WHAT TO PRODUCE. Where a line of the data below has the string "button", copy that line.
____ INFORMATION PROVIDED
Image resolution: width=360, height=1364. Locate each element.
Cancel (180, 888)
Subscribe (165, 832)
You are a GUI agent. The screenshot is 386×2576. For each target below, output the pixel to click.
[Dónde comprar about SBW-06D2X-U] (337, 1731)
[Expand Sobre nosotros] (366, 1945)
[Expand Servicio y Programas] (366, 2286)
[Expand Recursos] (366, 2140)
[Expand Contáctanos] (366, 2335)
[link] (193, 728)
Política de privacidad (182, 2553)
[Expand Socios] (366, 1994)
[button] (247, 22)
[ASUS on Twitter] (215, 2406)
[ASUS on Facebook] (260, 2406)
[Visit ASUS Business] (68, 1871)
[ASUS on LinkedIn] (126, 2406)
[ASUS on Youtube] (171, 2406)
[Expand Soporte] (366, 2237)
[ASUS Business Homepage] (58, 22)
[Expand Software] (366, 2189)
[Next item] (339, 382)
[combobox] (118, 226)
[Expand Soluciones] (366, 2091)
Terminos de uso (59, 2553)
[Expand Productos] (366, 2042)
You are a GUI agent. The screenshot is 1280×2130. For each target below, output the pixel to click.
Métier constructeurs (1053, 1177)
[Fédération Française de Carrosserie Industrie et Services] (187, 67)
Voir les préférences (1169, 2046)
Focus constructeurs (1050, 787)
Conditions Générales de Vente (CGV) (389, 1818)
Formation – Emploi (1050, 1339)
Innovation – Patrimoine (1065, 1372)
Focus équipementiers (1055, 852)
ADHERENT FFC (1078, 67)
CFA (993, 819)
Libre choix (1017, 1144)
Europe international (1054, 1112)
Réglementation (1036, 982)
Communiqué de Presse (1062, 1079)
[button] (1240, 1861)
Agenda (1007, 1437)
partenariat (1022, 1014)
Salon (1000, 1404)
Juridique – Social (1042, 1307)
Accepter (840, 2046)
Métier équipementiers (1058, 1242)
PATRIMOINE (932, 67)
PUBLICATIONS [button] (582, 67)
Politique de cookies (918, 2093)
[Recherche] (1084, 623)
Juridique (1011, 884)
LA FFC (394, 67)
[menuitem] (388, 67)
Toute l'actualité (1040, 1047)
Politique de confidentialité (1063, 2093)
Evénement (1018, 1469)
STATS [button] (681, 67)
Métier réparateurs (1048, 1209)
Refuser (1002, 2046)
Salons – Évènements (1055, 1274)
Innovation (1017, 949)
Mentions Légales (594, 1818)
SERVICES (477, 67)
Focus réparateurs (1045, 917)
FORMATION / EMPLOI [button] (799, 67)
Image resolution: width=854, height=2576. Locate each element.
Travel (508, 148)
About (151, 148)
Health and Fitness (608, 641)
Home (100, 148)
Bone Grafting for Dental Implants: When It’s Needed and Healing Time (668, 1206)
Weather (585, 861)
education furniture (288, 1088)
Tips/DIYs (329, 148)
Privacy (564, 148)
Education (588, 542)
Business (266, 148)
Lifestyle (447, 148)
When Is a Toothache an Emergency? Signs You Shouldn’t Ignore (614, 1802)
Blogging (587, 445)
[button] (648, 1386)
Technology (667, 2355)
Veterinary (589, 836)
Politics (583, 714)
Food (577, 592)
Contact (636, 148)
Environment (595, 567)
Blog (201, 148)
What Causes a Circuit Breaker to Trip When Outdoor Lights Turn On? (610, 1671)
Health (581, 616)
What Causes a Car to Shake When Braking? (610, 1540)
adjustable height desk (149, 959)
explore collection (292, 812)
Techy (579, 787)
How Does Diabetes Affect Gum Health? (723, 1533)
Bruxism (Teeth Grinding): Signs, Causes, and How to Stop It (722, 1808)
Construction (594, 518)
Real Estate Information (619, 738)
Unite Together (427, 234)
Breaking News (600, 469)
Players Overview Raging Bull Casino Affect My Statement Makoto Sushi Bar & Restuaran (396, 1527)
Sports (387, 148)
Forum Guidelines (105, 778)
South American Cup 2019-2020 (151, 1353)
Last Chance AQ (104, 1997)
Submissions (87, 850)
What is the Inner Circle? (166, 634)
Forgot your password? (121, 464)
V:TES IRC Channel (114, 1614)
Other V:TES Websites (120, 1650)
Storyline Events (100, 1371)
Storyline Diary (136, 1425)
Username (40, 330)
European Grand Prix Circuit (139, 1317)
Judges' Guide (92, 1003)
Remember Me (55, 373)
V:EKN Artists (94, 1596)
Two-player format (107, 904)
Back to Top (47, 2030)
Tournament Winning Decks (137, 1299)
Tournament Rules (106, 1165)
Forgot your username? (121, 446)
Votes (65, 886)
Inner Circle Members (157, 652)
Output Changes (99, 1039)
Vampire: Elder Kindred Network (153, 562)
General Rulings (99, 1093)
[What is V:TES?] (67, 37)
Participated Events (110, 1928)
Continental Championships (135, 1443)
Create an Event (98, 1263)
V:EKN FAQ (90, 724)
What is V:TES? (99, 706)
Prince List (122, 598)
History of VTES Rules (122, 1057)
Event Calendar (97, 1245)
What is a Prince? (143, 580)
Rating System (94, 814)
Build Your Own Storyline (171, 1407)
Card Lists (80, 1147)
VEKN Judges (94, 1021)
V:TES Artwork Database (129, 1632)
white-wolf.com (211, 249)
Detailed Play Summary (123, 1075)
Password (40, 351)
________
SOLUTION TO THIS PROBLEM.
[button] (247, 22)
[button] (1240, 1861)
PUBLICATIONS [button] (582, 67)
STATS [button] (681, 67)
FORMATION / EMPLOI [button] (799, 67)
[button] (648, 1386)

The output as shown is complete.